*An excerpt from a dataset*
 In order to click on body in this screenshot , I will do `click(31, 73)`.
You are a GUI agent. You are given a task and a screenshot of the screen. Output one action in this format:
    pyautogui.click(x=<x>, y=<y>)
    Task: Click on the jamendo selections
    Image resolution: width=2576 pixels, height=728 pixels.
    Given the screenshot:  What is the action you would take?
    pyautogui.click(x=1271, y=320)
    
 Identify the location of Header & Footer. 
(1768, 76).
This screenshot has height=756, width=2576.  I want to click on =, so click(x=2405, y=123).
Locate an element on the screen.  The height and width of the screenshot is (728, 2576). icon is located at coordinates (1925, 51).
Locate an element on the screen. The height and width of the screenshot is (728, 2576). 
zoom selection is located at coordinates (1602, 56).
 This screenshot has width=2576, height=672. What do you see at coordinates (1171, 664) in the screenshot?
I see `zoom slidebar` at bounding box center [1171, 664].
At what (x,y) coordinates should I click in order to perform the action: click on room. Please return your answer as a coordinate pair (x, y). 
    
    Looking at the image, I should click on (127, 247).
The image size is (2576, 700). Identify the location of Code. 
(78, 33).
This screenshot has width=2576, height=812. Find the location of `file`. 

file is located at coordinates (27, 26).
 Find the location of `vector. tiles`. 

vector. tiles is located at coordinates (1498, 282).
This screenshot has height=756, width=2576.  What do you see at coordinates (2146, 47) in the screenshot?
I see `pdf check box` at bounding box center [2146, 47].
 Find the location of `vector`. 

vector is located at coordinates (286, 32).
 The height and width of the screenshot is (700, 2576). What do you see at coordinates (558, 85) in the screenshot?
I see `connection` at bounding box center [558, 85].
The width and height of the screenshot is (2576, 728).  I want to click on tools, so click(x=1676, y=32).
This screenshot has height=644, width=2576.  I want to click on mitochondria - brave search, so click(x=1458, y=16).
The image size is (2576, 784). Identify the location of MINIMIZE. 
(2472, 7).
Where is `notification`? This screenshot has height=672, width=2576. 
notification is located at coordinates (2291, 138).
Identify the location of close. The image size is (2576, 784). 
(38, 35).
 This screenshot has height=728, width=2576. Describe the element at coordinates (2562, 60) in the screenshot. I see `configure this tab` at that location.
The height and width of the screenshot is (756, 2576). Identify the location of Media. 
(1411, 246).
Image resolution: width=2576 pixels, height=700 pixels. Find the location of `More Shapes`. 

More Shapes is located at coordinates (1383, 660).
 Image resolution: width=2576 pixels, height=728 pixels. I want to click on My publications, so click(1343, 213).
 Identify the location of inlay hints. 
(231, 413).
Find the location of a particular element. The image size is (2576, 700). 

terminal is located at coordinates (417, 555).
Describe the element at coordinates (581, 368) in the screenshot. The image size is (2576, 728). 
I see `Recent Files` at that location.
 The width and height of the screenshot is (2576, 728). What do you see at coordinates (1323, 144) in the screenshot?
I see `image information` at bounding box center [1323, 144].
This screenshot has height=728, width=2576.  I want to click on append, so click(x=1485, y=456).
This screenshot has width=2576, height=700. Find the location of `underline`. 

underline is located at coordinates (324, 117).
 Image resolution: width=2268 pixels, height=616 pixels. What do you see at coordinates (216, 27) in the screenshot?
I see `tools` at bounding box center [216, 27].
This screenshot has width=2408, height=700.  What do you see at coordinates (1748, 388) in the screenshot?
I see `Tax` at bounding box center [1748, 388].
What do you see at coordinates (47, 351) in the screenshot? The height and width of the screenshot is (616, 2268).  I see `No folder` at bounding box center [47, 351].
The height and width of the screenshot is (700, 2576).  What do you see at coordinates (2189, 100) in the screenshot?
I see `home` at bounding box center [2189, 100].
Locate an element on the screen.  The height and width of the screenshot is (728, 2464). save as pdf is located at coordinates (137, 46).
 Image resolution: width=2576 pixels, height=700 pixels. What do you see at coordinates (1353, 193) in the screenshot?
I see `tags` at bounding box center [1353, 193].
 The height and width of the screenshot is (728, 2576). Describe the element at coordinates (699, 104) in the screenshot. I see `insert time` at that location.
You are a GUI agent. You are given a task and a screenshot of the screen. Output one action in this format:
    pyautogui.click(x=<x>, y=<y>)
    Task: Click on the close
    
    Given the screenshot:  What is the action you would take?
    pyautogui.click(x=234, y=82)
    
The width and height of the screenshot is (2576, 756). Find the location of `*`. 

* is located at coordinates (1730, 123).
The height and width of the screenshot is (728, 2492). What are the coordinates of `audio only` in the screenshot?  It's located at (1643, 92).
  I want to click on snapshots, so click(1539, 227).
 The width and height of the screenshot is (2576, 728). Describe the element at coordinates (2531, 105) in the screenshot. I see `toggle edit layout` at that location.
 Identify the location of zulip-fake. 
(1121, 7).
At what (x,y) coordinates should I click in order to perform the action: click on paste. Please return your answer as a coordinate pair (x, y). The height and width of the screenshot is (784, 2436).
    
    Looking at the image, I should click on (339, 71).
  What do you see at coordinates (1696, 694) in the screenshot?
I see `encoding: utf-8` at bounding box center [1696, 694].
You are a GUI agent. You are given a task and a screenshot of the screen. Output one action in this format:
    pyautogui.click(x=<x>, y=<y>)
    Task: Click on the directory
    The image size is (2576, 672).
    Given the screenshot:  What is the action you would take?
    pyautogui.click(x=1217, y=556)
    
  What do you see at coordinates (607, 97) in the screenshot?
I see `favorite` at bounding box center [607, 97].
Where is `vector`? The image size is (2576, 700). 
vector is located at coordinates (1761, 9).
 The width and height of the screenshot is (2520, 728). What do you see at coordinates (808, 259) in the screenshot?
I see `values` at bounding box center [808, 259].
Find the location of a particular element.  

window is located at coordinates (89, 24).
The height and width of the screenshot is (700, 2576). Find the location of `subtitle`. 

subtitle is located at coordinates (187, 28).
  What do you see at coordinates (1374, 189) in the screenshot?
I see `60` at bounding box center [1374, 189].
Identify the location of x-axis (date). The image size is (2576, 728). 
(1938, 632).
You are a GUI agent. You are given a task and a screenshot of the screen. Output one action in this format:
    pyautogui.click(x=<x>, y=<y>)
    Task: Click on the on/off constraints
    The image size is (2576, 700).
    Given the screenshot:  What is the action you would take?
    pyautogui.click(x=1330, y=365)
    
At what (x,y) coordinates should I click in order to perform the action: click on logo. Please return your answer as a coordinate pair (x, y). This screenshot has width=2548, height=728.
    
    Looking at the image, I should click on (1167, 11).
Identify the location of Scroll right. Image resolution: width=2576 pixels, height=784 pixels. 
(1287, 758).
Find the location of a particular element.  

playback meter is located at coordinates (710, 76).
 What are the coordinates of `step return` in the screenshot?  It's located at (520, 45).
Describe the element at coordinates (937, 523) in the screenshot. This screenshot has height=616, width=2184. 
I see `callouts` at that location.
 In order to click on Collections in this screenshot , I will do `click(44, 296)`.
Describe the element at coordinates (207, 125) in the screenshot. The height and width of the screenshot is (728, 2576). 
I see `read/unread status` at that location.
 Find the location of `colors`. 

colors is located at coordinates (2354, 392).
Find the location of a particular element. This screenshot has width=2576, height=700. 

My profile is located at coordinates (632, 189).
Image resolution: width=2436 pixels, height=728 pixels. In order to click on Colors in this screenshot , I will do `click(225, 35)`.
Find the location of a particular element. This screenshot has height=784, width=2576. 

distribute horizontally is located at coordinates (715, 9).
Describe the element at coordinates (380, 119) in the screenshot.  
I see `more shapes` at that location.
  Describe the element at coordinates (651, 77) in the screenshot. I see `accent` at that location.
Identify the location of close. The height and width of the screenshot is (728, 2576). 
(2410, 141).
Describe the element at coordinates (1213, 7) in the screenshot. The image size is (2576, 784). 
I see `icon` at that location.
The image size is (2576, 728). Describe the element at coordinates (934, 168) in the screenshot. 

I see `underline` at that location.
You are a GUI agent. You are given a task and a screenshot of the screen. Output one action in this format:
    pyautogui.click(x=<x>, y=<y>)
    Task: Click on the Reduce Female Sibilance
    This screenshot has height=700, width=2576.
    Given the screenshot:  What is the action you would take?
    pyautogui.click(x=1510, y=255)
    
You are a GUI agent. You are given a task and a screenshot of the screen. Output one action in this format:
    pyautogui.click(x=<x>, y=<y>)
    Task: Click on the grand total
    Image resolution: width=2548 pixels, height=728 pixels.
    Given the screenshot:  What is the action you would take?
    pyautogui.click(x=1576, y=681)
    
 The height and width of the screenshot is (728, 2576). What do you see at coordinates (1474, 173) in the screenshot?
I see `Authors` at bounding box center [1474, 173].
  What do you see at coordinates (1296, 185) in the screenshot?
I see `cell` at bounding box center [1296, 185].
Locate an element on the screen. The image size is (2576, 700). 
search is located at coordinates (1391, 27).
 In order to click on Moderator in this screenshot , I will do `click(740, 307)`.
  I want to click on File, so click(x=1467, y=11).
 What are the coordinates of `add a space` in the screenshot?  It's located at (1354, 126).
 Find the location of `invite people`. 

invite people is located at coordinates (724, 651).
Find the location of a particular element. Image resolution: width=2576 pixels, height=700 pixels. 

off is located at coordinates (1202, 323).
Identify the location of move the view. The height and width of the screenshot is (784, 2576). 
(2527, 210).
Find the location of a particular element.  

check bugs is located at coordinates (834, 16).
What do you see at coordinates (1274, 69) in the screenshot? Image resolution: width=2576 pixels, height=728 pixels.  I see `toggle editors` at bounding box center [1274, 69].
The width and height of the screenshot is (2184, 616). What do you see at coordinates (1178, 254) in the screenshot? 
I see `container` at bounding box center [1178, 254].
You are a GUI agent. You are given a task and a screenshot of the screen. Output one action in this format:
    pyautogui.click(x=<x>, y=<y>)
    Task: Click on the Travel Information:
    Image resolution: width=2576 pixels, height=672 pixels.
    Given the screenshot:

*Exercise details*
How many lines in the rows above contain the string "should", counting case-sensitive matches only? Reply with the number alone.

*Exercise result*
6